Wanderwege La Gomera: Überblick

Unser geplanter Wanderweg umfasst sechs Wander-Etappen. Startpunkt des Wanderweges liegt inmitten La Gomeras. Von dort aus zieht es uns in den schroffen Westen zum Valle Grand Ray. Von hieraus geht es wieder leicht nördlich gehalten ins Innere von Gomera. Dann wandern wir in den Norden weiter. Im weiteren Verlauf unserer Wanderung zieht es uns von Vallehermoso über das weiter östlich gelegene Hermigua zurück zur Hauptstadt San Sebastien. Zum Schluss geht der Wanderweg in den sonnigen Süden nach Playa de Santiago.

Da wir unsere Wanderung im unbeständigen Februar gemacht haben, haben wir aufgrund schlechterer Wetterbedingungen die fünfte Etappe spontan übersprungen. Somit sind wir direkt in den auch im Februar schon sehr warmen Süden gereist. Dort haben wir uns unseren zweitägigen Aufenthalt mit einer Wanderung über das Bergdorf Imada versüßt.

Diesen Wanderweg auf La Gomera haben wir uns mithilfe des Rother Wanderführers und den Wegbeschreibungen der Fernwanderwege GR 131 und GR 132 zusammengestellt.


Wanderwege auf La Gomera

Die Wanderwege auf La Gomera sind ausgesprochen gut markiert. Sie fallen zwar im Vergleich zu den Beschilderungen in ausgewiesenen Wanderregionen der Alpen etwas ab, aber im Gegensatz zu andern südländischen Wanderwegen sind sie wirklich gut beschildert. Grundsätzlich sind wir mithilfe der GPS-Tracks und der Beschilderung der Wanderwege hervorragend klar gekommen und haben uns eigentlich kein einziges Mal verlaufen.
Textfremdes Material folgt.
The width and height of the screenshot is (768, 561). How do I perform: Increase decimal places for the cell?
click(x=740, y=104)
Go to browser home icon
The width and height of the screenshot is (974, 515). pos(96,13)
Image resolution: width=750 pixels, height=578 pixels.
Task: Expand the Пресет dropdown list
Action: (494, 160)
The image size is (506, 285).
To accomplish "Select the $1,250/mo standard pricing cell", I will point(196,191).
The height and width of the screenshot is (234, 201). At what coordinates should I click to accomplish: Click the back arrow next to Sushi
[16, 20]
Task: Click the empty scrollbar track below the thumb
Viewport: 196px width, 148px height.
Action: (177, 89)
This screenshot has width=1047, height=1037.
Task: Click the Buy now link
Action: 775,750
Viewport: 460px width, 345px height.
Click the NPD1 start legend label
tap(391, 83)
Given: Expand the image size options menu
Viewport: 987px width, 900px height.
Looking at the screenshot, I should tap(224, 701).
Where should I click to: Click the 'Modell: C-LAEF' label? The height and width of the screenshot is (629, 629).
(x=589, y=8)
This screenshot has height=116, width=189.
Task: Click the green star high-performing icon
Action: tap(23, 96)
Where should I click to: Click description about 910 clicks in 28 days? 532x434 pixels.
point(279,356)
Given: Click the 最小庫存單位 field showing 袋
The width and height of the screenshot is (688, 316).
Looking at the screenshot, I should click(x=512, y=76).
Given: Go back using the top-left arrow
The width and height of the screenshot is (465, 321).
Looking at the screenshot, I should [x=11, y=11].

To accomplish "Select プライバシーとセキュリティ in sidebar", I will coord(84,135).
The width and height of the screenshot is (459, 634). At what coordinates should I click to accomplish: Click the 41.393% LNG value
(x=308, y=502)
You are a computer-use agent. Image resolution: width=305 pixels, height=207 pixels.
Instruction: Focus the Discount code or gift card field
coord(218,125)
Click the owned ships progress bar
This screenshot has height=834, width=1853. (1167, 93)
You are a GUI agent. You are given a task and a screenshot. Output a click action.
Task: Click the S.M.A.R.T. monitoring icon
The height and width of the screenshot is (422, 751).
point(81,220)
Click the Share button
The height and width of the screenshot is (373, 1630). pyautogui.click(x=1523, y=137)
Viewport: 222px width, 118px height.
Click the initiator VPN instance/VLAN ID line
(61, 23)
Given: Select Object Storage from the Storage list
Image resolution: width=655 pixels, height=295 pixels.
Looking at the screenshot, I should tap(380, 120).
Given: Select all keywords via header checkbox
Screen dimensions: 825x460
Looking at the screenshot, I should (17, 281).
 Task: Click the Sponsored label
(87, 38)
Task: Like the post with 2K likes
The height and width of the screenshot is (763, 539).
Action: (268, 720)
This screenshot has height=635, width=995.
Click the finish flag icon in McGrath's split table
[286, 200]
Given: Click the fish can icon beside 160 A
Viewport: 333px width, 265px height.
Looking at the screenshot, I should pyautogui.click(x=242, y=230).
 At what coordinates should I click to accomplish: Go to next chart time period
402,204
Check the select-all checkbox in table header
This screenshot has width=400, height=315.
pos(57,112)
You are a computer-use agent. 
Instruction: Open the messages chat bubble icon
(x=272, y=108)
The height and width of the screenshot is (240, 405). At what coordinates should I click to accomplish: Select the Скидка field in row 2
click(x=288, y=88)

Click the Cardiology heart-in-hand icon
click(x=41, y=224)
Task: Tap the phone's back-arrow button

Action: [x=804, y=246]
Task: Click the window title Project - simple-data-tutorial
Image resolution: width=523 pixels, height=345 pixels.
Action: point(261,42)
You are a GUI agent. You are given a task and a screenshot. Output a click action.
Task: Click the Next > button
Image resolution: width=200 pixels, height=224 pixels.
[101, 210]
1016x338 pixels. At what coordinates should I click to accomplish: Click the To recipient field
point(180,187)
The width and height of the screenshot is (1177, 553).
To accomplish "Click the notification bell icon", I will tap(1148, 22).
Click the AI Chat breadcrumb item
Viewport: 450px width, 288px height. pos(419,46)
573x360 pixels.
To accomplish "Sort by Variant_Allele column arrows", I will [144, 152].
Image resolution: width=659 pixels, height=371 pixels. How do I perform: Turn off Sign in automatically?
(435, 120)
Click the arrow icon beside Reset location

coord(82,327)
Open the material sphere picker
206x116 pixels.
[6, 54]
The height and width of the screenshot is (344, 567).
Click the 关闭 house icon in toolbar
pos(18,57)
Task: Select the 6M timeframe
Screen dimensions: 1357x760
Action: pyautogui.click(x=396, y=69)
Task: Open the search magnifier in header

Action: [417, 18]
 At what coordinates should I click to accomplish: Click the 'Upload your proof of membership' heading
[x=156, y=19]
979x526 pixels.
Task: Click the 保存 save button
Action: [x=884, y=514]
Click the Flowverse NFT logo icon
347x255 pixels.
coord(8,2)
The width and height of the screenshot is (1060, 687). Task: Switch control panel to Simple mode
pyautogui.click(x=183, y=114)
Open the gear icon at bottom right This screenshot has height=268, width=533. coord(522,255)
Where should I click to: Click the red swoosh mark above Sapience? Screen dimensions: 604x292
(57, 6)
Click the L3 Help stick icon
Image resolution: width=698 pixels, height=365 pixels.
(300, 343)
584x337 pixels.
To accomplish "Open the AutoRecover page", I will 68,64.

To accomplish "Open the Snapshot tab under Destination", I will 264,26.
Neben normalen Wanderwegen führt die Strecke oft an alten Caminos entlang
Typischer Wanderweg auf La Gomera

Die Weitwanderwege GR 131 – er durchquert die Insel von San Sebastien nach Vallehermoso – und GR 132 – er umrundet die Insel entlang der Küste – sind gut markiert, wenn auch teilweise noch im Aufbau (Stand Februar 2015). Beide Wanderwege sind weiß-rot markiert.

Das Wegenetz auf La Gomera setzt sich aus klassischen Wanderpfaden und alten, teils gepflasterten  und mit Steinmauern abgestützten Caminos zusammen. Letztere dienten in alten Zeiten als Verbindungen zwischen den Ortschaften. Sie sind bisweilen bei Feuchtigkeit etwas rutschig, daher ist Trittsicherheit erforderlich.